## GOAL
Swap "rollout" for "panel" in the entries between the lines holding "This screenshot has width=798, height=562." and "click(80, 62)", inclusive, and give back only those lines with nothing else changed.

## GIVEN ENTRIES
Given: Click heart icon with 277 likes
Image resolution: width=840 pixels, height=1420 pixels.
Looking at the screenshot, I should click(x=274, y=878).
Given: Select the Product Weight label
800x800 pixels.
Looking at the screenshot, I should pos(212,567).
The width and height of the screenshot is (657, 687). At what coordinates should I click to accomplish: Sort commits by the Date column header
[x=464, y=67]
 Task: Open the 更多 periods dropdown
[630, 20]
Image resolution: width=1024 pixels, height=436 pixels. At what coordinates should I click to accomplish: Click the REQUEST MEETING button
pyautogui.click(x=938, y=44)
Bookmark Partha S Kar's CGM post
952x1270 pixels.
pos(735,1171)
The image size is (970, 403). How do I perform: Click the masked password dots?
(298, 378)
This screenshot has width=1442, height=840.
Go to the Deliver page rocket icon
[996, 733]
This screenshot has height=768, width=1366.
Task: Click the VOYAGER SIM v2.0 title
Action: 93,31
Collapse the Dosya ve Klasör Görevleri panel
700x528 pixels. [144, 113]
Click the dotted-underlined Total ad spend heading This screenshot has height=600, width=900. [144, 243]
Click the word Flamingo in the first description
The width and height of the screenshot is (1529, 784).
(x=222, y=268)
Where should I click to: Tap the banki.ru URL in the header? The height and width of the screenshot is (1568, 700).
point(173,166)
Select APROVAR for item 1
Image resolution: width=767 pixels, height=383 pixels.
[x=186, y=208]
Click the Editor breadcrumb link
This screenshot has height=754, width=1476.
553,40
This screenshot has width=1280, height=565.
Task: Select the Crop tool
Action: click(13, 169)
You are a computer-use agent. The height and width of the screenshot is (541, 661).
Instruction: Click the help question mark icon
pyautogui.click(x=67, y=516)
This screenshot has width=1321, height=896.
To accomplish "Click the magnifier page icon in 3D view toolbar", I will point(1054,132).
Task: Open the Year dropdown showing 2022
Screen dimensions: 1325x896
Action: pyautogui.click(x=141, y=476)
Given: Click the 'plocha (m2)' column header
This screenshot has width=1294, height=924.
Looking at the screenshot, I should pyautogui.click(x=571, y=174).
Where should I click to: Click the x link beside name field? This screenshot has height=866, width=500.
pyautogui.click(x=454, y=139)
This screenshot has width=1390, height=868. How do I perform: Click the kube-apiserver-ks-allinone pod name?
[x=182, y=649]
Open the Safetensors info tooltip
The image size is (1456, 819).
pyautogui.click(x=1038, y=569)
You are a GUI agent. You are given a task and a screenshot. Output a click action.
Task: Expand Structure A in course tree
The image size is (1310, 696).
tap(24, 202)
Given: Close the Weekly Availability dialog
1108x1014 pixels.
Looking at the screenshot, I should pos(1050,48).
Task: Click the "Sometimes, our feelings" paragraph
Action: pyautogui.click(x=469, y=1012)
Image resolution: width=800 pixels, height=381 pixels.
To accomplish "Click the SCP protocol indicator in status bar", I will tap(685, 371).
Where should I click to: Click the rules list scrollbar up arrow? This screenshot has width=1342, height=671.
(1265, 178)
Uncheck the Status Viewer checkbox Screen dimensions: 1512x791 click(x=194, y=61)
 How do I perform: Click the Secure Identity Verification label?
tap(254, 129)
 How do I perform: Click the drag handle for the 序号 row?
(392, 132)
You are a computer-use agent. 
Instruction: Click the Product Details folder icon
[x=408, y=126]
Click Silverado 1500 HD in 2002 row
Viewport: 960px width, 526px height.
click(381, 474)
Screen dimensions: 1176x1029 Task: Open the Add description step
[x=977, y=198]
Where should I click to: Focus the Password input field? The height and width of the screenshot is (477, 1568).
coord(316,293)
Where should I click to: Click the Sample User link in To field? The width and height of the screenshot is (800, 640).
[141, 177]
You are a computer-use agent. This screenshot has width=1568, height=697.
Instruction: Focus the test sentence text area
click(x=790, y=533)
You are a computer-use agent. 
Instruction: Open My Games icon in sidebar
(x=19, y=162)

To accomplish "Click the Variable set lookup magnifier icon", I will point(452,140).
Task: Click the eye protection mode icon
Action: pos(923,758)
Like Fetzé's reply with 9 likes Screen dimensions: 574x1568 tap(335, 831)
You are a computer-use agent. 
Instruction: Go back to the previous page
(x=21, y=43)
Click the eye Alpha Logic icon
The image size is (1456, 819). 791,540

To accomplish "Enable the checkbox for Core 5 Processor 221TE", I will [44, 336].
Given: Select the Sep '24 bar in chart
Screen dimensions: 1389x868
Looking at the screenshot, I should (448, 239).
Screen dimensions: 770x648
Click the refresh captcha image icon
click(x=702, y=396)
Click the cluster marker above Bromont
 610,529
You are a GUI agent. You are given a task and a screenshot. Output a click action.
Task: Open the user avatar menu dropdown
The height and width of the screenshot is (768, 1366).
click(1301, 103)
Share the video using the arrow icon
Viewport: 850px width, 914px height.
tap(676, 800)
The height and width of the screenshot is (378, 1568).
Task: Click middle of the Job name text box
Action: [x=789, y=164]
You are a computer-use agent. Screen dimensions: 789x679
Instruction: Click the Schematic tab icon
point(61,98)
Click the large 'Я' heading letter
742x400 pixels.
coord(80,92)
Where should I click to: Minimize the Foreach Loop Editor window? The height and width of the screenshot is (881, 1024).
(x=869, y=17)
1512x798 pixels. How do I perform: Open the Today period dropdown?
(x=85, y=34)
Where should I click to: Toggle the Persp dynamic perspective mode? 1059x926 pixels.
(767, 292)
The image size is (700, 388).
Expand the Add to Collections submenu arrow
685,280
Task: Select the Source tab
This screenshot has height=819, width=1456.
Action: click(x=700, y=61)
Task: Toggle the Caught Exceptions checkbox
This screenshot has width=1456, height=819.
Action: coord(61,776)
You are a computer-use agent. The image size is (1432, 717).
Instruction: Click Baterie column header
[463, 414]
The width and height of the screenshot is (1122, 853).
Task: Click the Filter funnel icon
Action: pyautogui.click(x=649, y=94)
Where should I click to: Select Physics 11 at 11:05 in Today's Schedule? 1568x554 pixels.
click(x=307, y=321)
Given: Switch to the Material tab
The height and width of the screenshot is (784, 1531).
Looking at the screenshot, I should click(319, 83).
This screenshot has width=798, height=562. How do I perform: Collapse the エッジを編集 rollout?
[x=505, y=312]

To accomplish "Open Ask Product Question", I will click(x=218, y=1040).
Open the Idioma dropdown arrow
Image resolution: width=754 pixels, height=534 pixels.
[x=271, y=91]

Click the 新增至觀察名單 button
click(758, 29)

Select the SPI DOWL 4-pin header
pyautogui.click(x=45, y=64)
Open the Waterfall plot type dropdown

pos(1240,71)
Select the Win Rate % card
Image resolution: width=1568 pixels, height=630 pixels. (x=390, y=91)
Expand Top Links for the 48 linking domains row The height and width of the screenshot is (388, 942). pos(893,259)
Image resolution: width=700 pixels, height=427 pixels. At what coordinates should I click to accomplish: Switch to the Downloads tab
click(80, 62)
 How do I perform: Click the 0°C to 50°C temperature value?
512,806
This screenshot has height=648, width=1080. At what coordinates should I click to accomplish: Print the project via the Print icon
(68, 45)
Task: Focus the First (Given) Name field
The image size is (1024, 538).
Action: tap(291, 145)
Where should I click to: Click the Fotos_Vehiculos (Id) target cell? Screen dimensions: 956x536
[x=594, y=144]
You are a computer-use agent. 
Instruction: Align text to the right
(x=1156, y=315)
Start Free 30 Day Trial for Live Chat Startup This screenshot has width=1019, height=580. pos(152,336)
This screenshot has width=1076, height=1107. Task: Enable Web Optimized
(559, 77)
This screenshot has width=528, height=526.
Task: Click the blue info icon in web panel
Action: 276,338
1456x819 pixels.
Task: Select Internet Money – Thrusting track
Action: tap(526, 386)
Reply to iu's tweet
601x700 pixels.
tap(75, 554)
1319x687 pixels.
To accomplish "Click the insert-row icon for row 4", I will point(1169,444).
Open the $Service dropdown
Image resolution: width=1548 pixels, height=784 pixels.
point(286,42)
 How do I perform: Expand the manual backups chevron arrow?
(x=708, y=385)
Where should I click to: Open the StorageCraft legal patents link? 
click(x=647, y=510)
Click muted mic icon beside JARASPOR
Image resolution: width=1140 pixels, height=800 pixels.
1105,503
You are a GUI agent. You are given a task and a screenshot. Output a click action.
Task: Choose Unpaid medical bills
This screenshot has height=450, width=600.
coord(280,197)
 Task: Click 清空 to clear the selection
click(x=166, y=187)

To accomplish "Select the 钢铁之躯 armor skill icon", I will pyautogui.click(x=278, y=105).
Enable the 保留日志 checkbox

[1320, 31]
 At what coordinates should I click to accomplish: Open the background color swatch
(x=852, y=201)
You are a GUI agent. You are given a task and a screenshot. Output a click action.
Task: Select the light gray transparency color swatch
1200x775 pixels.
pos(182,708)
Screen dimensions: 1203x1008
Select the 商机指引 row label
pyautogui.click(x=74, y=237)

## FINAL RESULT
This screenshot has width=798, height=562. How do I perform: Collapse the エッジを編集 panel?
[x=505, y=312]

To accomplish "Open Ask Product Question", I will click(x=218, y=1040).
Open the Idioma dropdown arrow
Image resolution: width=754 pixels, height=534 pixels.
[x=271, y=91]

Click the 新增至觀察名單 button
click(758, 29)

Select the SPI DOWL 4-pin header
pyautogui.click(x=45, y=64)
Open the Waterfall plot type dropdown

pos(1240,71)
Select the Win Rate % card
Image resolution: width=1568 pixels, height=630 pixels. (x=390, y=91)
Expand Top Links for the 48 linking domains row The height and width of the screenshot is (388, 942). pos(893,259)
Image resolution: width=700 pixels, height=427 pixels. At what coordinates should I click to accomplish: Switch to the Downloads tab
click(80, 62)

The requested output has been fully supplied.